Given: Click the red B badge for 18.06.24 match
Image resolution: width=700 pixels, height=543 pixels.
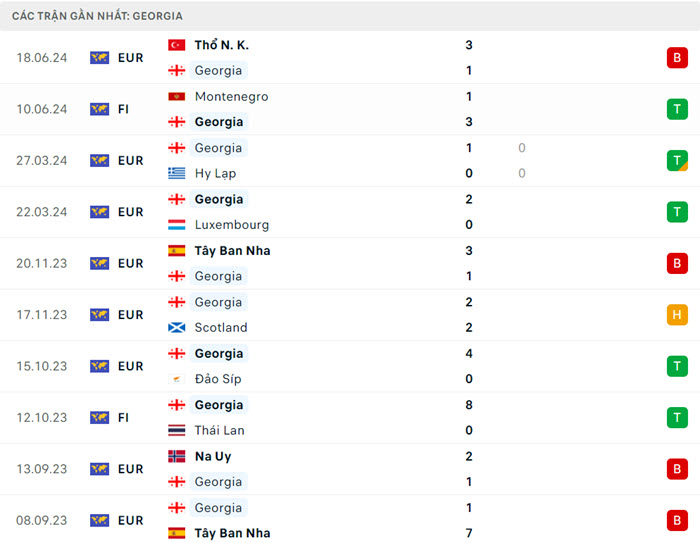Looking at the screenshot, I should point(677,58).
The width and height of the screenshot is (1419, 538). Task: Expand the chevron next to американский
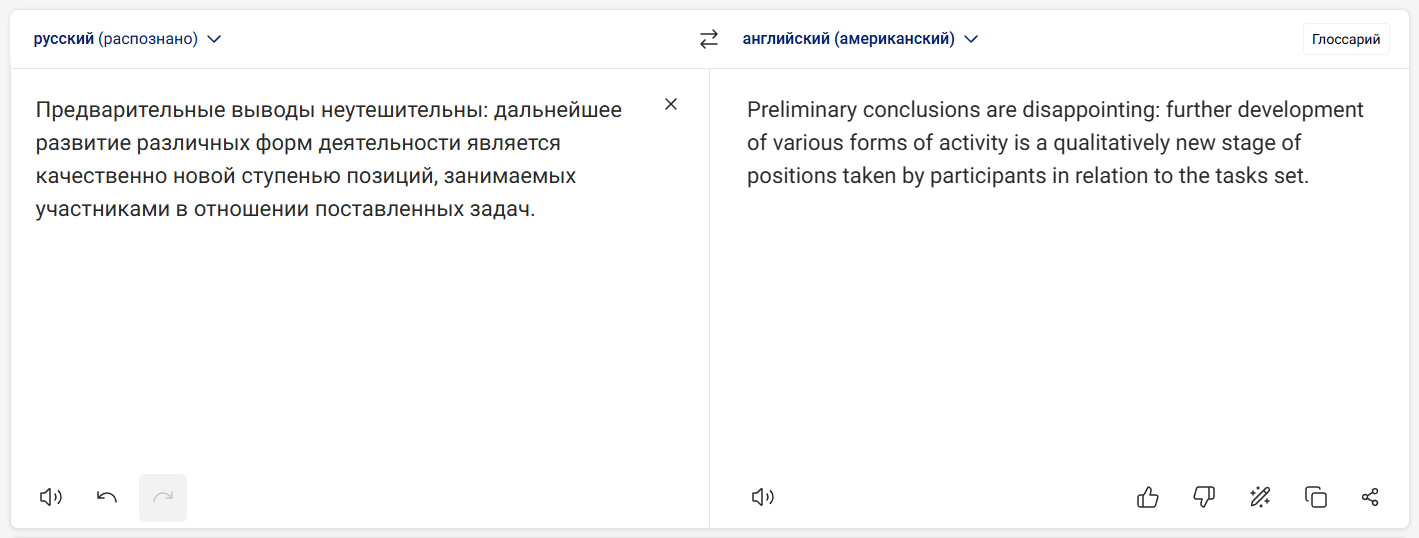pos(970,39)
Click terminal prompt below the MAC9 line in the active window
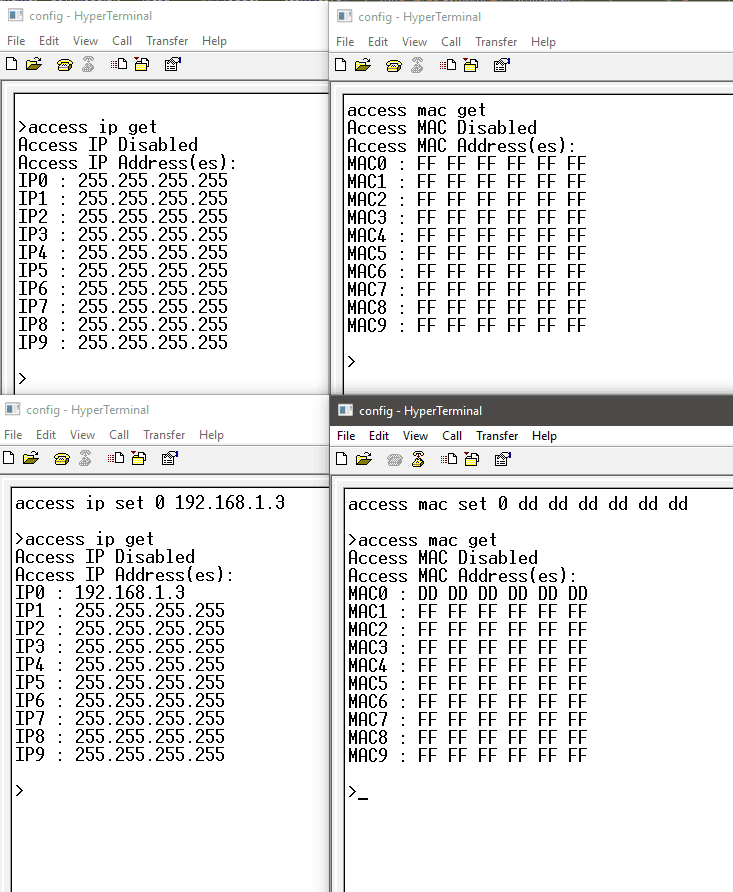 (x=358, y=792)
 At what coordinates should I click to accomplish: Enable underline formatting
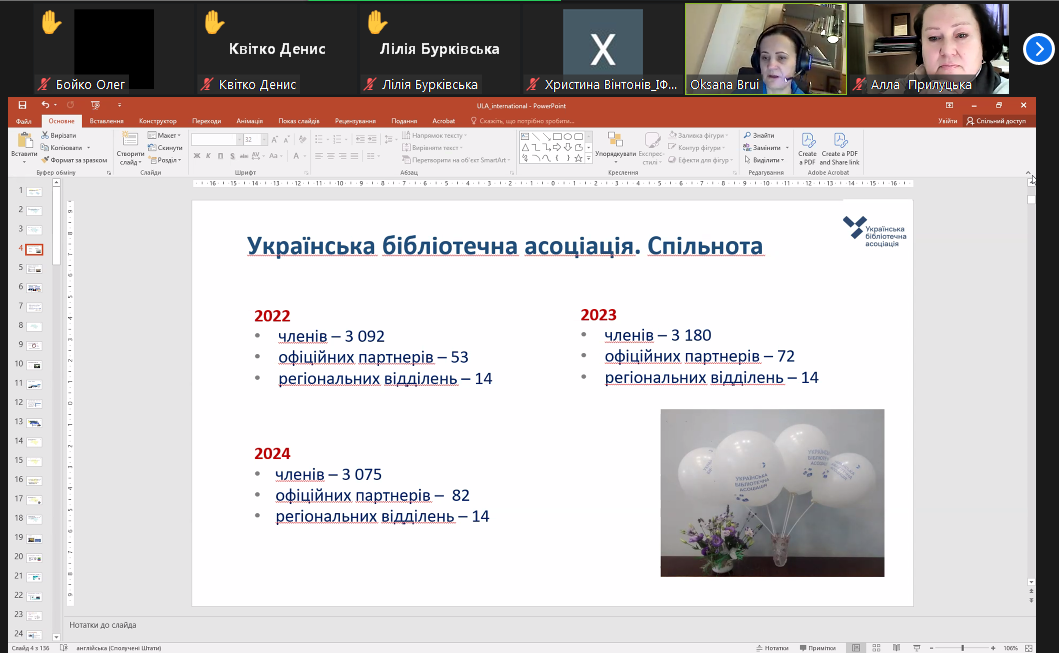click(220, 155)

### WORK TO COMPLETE
Every line above needs to be written out again as it stands. Pictures do not belong in the copy.

### COMPLETED TASK
Given: Click the red B badge for 18.06.24 match
Image resolution: width=700 pixels, height=543 pixels.
Looking at the screenshot, I should point(677,58).
The width and height of the screenshot is (1419, 538). Task: Expand the chevron next to американский
pos(970,39)
Click terminal prompt below the MAC9 line in the active window
 (x=358, y=792)
 At what coordinates should I click to accomplish: Enable underline formatting
click(220, 155)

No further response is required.